### ENTRIES SHOWN

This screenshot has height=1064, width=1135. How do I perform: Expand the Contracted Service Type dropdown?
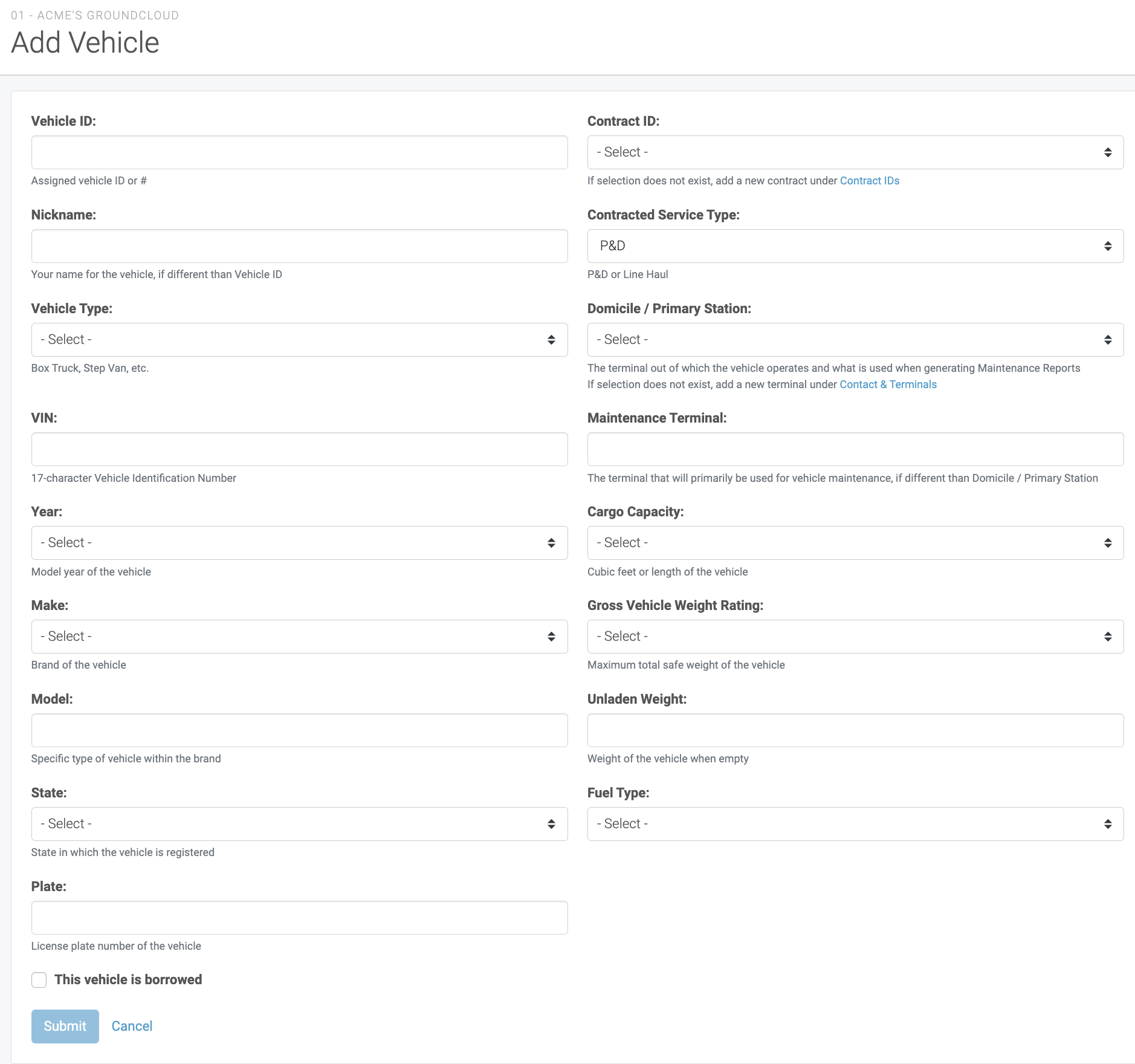click(855, 246)
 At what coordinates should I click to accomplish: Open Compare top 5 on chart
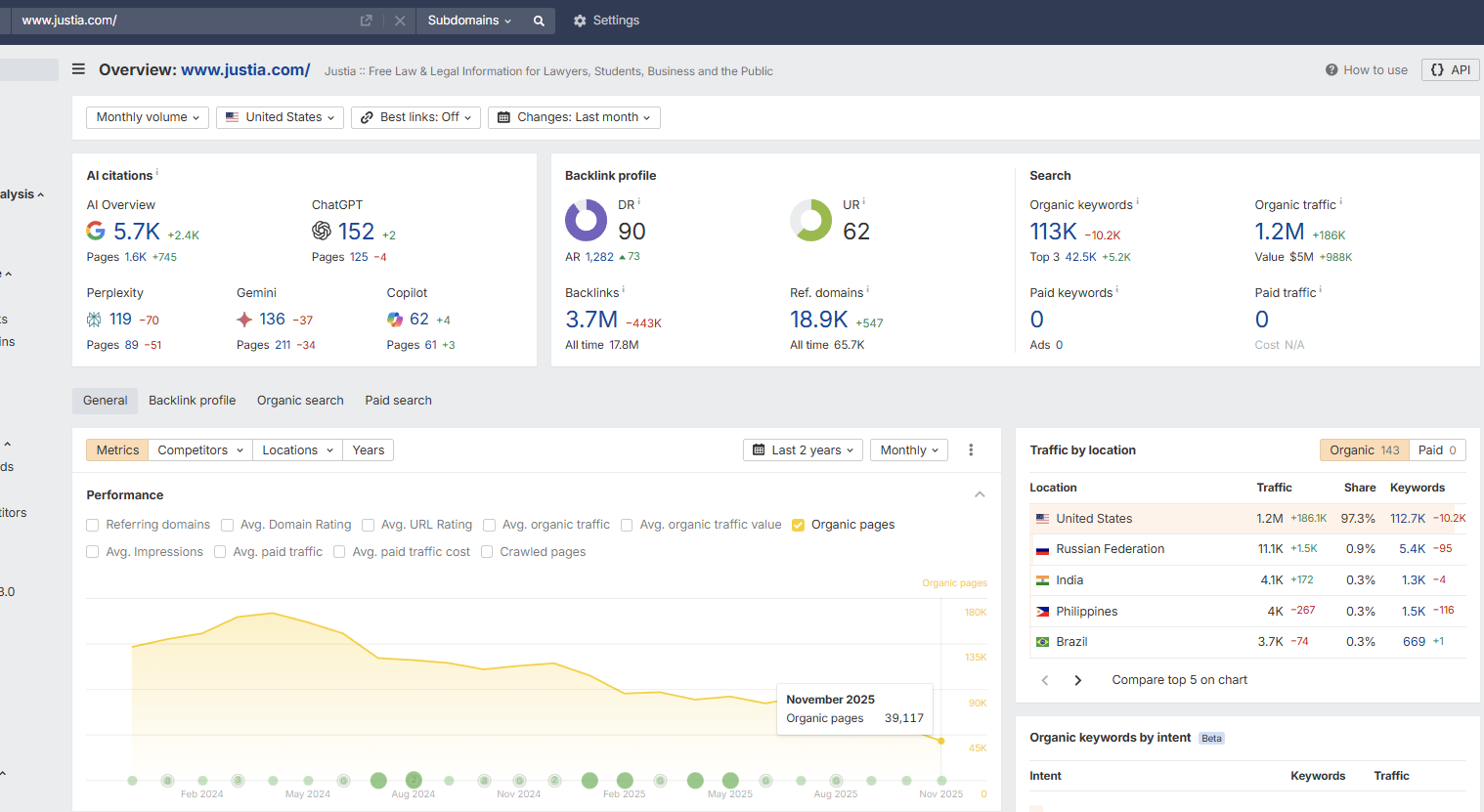(1179, 680)
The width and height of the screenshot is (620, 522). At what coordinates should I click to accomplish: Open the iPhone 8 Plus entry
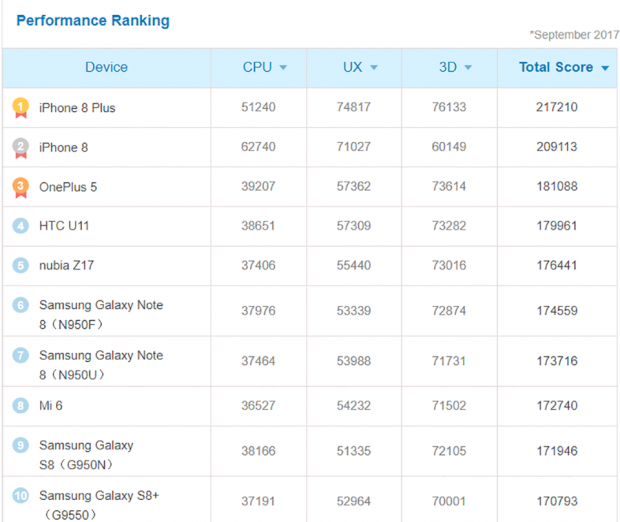pos(77,107)
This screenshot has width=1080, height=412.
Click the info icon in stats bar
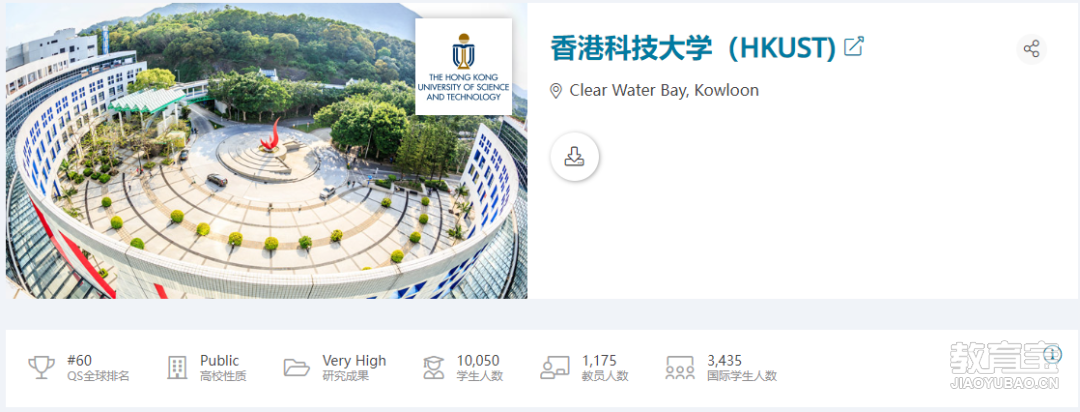(1052, 354)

######

TASK DESCRIPTION
Where the data contains an image, skip the image and copy everything else exactly as it appears.

FINISHED EXERCISE
This screenshot has height=1064, width=1135. How do I perform: Expand the Contracted Service Type dropdown?
click(855, 246)
 At what coordinates should I click to accomplish: Open Compare top 5 on chart
(1179, 680)
The width and height of the screenshot is (620, 522). At what coordinates should I click to accomplish: Open the iPhone 8 Plus entry
pos(77,107)
This screenshot has width=1080, height=412.
Click the info icon in stats bar
(1052, 354)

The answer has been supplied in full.